Toplumlar ve kültürler kendilerini sözle ve yazıyla ifade ederler. İçerisinde bulundukları/Yaşadıkları toplumun, kültür, örf ve adetlerini, ahlaki kurallarını hayatlarına aktarırlar. Bu doğrultuda bulundukları toplumun insanlarına faydalı olma konusunda ellerinden gelen çabayı gösterirler.
Ancak gerek dünya toplumlarının, gerekse içerisinde bulunduğumuz Türkiye toplumunun da yaşamış olduğu ve kendilerini benzersiz olarak kaptırdıkları, içerisine daldıkları hayal dünyasından kurtulamadıkları bir sosyal medya hastalığı mevcuttur. Bu sosyal medya hastalığı derinden derine, inceden inceye toplumumuzun her kesimine sirayet etmiş, bireyinden kurumuna, siyasetçisinden, sanatçısına kadar etkisi altına almıştır.
Bilgi sahibi olmadan kanaat sahibi olan, gerçek bilgiye ulaşma konusunda çaba harcamayan toplumumuz, kendini sosyal medyada ispatlama konusunda birbirleri ile yarışmakta, mücadele etmektedir. Twiter, Facebook ve diğer sosyal medyada paylaşılan sözler ve resimler, slogandan ve sembolden öteye geçememektedir.
Vatan, millet, bayrak ve milli duyguların yansıması olarak paylaşılan semboller ve sloganlar gerçek yaşamda kendisini gösterememektedir. Bununla birlikte, gençlerin küfürlü sözler ve müstehcen görüntüler eşliğinde kendilerini görünür kılmak /dikkat çekmek arzusu vahim durumdur. Sosyal medyada, daha çok beğeni almak, daha çok görüntülenmeyi istemek, hep gündemde kalmak isteği ancak sosyal vakıa/hastalık olarak nitelendirilebilir.

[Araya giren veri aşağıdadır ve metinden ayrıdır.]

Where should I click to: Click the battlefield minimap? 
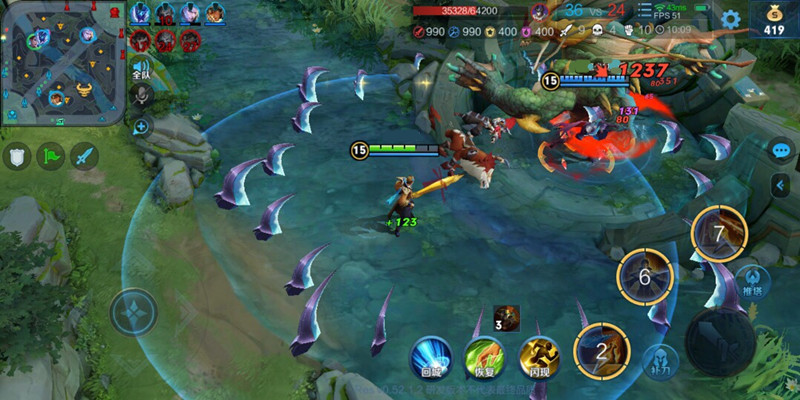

Yüce Rabbimiz Kur’an-ı Keriminde Hümeze süresi birinci ayetinde: ‘’İnsanları arkalarından çekiştirip ayıplayanların, aşağılayanların, gizli açık dillerine dolayanların, kaş-göz hareketleriyle alay edenlerin vay haline! ’buyurarak bizleri şiddetle uyarmakta/ikaz etmektedir.
Hangi zamanda ve çağda olursak olalım hayatımızı Kur’an merkezli yaşayarak yüce yaratıcımızın ayetlerine kulak vermemiz gerekmektedir.